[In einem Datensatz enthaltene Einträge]
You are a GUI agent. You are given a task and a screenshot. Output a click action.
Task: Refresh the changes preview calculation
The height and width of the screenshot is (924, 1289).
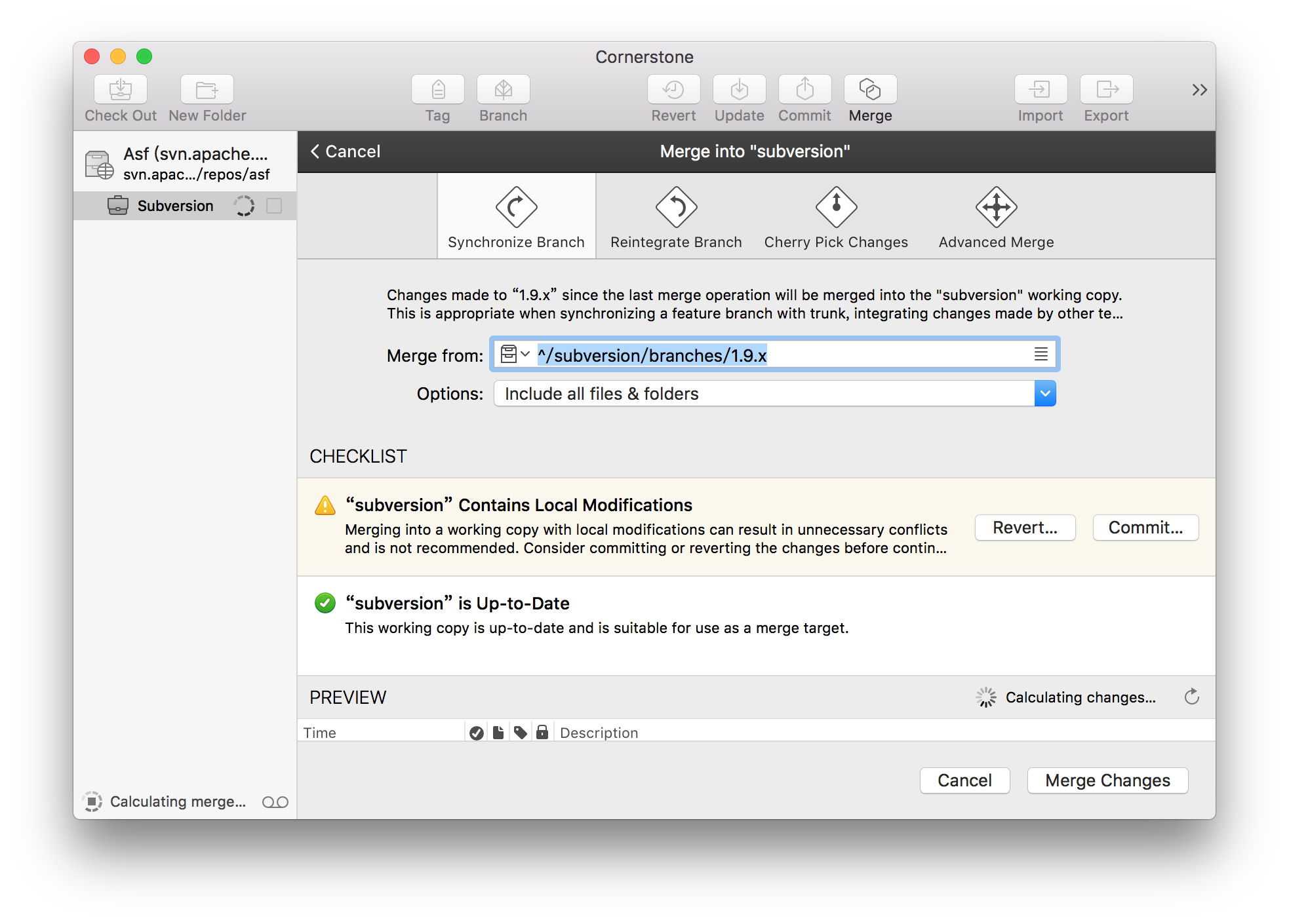pyautogui.click(x=1191, y=697)
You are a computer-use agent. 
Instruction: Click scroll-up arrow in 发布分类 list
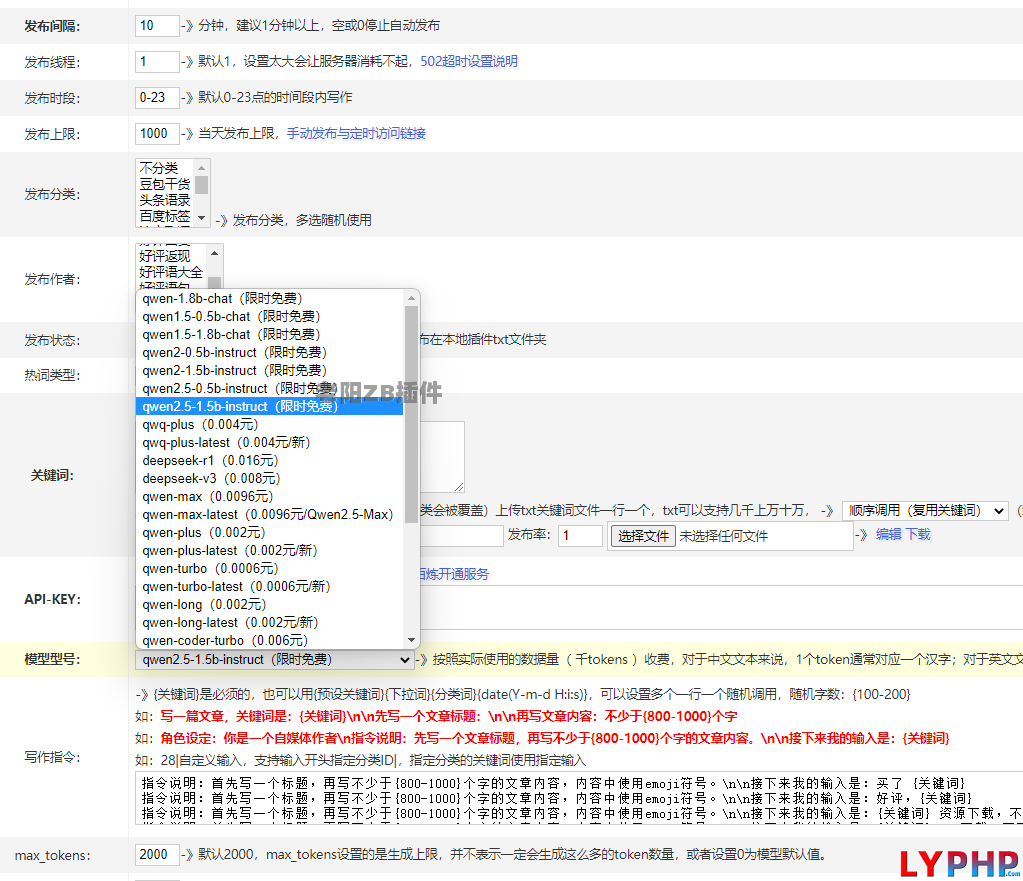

▸ **Aufgabe**:
Gib alle Einträge erneut aus und tausche dabei jedes „screenshot“ gegen „screen image“, ohne sonst etwas zu ändern. Die Bilder bleiben in der Antwort weg.

▸ **Schriftliche Antwort**:
You are a GUI agent. You are given a task and a screen image. Output a click action.
Task: Refresh the changes preview calculation
The height and width of the screen image is (924, 1289).
pyautogui.click(x=1191, y=697)
You are a computer-use agent. 
Instruction: Click scroll-up arrow in 发布分类 list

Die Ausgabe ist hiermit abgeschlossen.